Search code examples
fparsec

Why does FParsec use lists?


I thought I'd try writing a fast parser using FParsec and quickly realised that many returning a list is a seriously performance problem. Then I discovered an alternative that uses a ResizeArray in the docs:

let manyA2 p1 p =
    Inline.Many(firstElementParser = p1,
                elementParser = p,
                stateFromFirstElement = (fun x0 ->
                                             let ra = ResizeArray<_>()
                                             ra.Add(x0)
                                             ra),
                foldState = (fun ra x -> ra.Add(x); ra),
                resultFromState = (fun ra -> ra.ToArray()),
                resultForEmptySequence = (fun () -> [||]))

let manyA p = manyA2 p p

Using this in my code instead makes it run several times faster. So why does FParsec use lists by default instead of ResizeArray?


Solution

  • Using the built-in F# list type as the result type for the sequence combinators makes the combinators more convenient to use in F# and arguably leads to more idiomatic client-side code. Since most F# developers value simplicity and elegance over performance (at least in my experience) using lists as the default seemed like the right choice when I designed the API. At the same time I tried to make it easy for users to define their own specialized sequence combinators.

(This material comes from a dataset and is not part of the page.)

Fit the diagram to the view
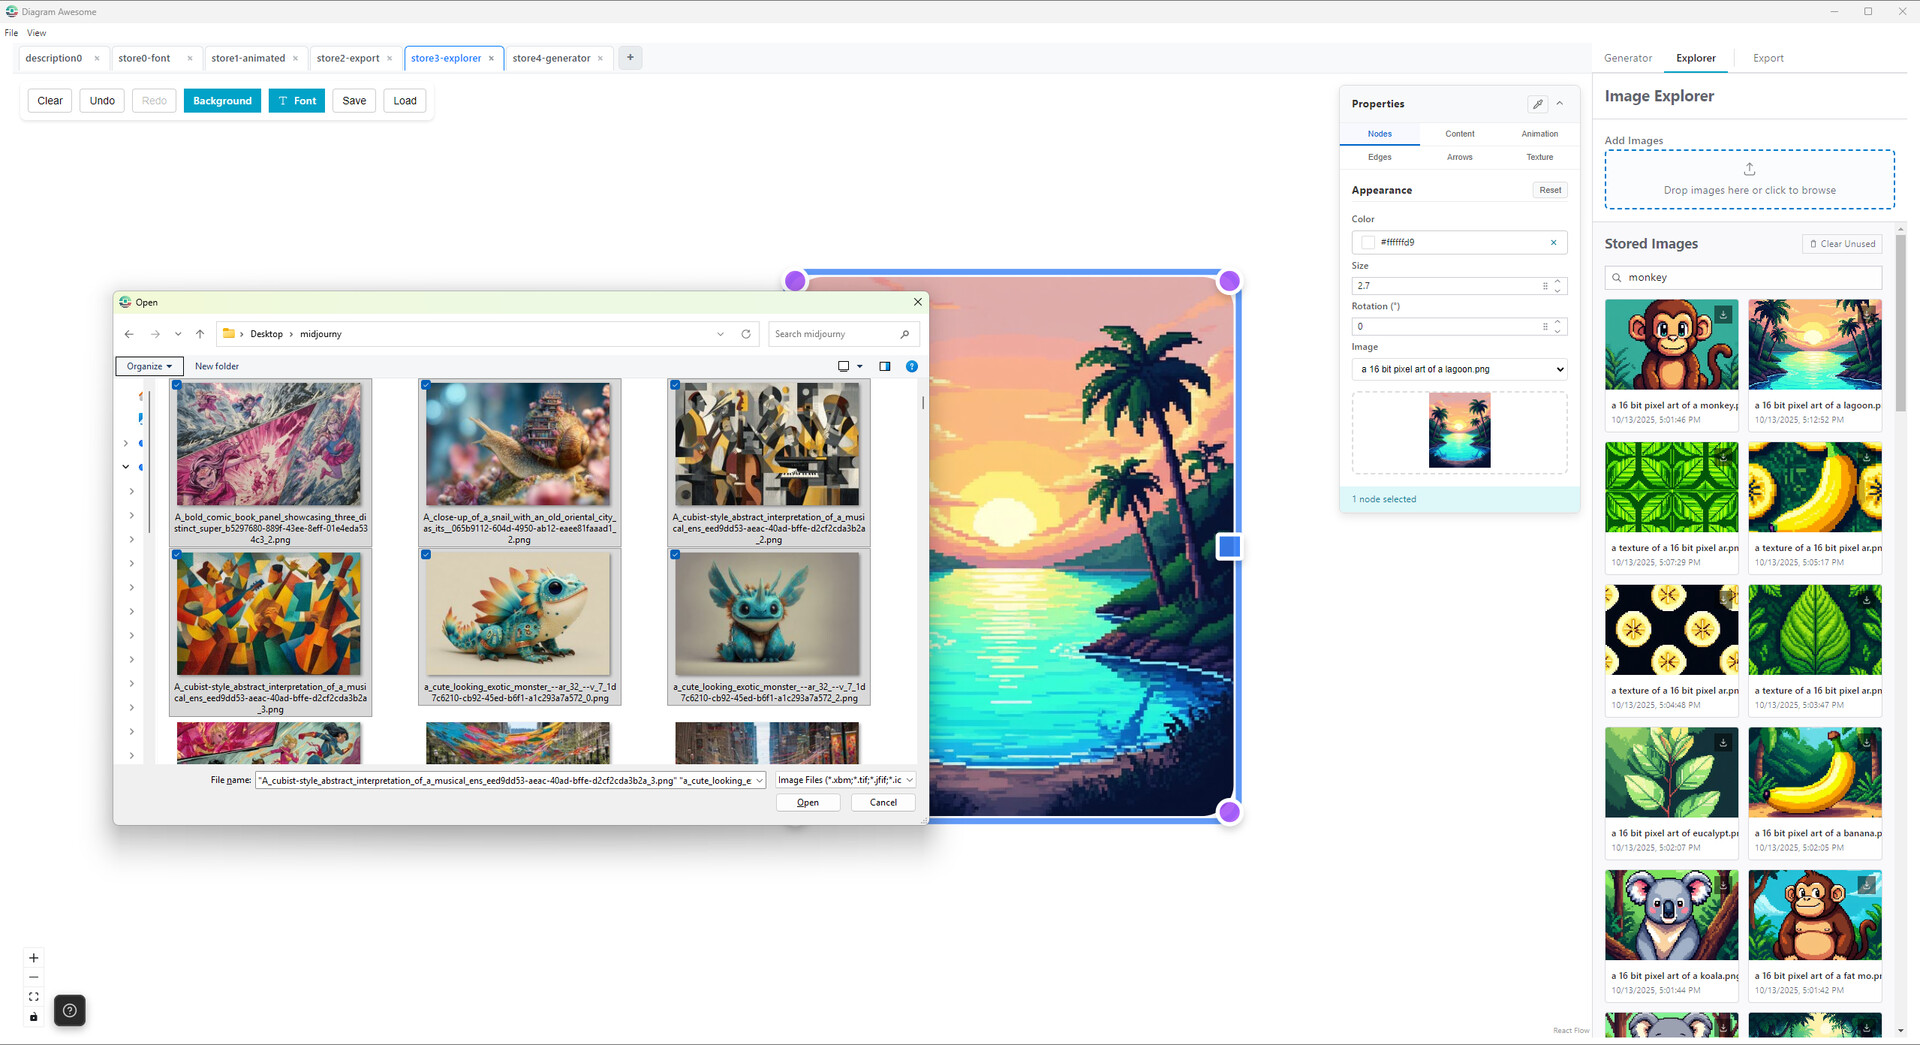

    Currently the sequence combinators that return a list also use a list internally for building up the sequence. This is suboptimal for sequences with more than about 2 elements, as the list has to be reversed before it is returned. However, I'm not sure whether changing the implementation would be worth the effort, since if your parser is performance sensitive and you're parsing long sequence you're better off not using lists at all.

    I probably should add a section about using arrays instead of lists to the user's guide chapter on performance.